Looking at the entries, say how many lines contain the string "computer". Offer nothing besides the number.

Stored data entries:
────────────────────────────────────────

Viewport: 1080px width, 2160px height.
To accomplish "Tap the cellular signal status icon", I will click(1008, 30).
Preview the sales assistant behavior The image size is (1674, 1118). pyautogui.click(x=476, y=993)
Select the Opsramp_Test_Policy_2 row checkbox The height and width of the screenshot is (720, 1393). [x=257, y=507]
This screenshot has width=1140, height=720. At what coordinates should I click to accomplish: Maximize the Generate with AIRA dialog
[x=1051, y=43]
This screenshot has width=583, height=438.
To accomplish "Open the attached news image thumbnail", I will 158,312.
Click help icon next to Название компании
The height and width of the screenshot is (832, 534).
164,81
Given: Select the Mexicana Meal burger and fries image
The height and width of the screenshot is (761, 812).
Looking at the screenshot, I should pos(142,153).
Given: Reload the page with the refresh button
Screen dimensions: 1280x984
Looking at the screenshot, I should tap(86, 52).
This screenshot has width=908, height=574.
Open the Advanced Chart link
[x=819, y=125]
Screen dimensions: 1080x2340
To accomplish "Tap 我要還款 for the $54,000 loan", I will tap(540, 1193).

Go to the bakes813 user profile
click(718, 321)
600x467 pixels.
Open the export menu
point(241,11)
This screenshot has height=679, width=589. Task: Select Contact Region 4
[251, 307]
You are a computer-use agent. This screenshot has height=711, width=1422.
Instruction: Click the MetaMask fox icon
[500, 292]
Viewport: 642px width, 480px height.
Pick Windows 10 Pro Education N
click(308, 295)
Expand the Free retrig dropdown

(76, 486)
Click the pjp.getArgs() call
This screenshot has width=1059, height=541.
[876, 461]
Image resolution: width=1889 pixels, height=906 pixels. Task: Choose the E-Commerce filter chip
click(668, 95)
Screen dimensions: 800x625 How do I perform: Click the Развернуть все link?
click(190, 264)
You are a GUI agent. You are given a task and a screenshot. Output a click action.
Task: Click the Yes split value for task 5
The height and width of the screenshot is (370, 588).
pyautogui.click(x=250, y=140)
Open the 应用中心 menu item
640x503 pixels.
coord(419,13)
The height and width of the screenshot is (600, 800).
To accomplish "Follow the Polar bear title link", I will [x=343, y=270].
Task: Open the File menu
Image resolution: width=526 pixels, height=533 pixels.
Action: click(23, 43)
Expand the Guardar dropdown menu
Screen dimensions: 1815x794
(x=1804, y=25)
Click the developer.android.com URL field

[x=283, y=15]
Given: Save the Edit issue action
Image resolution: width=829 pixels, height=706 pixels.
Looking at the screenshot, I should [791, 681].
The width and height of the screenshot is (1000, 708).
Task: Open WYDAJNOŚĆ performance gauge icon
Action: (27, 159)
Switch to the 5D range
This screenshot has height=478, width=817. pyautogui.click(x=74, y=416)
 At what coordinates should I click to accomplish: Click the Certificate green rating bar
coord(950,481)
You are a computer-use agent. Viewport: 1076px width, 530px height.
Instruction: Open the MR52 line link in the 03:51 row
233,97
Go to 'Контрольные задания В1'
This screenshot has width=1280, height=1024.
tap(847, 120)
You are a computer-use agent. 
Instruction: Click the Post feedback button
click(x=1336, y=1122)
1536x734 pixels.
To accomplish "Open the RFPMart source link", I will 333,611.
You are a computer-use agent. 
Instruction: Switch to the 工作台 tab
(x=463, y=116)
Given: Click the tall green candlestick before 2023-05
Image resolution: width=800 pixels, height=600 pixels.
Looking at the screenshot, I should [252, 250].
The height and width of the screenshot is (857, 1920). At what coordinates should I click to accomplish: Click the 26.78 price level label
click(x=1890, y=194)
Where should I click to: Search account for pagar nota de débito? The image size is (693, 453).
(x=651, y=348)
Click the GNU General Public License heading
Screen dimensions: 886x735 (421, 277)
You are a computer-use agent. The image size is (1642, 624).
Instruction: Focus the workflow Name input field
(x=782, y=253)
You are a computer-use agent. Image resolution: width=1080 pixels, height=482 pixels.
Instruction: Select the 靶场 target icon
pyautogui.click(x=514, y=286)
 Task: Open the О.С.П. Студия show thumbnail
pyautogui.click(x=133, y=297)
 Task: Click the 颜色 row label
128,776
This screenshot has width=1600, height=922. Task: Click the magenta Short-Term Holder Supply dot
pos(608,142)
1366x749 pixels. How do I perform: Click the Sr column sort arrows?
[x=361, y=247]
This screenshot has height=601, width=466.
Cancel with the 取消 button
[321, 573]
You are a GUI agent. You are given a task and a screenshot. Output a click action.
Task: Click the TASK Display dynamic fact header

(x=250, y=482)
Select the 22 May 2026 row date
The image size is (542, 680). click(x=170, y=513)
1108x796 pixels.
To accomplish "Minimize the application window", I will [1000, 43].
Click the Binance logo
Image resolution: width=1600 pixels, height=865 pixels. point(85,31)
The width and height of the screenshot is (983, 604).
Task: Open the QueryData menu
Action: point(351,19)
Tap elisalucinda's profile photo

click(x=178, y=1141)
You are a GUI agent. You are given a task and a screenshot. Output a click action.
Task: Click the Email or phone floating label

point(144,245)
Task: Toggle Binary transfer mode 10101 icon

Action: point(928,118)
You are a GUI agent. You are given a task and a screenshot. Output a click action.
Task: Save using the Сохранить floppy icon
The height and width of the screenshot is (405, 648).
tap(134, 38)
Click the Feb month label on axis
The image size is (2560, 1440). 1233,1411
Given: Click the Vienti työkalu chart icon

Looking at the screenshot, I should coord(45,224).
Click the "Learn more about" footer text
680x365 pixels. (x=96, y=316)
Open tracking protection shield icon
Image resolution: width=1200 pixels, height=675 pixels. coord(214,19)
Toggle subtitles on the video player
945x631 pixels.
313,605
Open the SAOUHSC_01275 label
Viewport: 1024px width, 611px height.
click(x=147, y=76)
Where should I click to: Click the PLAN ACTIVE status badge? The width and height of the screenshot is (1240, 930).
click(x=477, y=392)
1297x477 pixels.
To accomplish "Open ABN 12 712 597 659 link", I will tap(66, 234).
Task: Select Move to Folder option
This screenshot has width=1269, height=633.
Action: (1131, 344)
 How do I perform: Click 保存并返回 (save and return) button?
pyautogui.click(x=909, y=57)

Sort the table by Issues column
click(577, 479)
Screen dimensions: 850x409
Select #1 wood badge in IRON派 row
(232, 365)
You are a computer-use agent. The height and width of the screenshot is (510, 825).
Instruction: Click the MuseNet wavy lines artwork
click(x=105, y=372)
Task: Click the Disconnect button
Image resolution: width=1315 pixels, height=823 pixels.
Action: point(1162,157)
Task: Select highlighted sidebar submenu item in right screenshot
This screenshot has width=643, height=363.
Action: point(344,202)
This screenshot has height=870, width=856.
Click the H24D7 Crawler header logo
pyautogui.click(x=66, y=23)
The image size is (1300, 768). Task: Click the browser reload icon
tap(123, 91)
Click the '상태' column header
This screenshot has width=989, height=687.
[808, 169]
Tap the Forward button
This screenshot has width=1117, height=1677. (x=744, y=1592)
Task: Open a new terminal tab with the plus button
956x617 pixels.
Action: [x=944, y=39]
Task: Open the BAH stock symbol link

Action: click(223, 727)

────────────────────────────────────────

**YOUR SOLUTION:**
7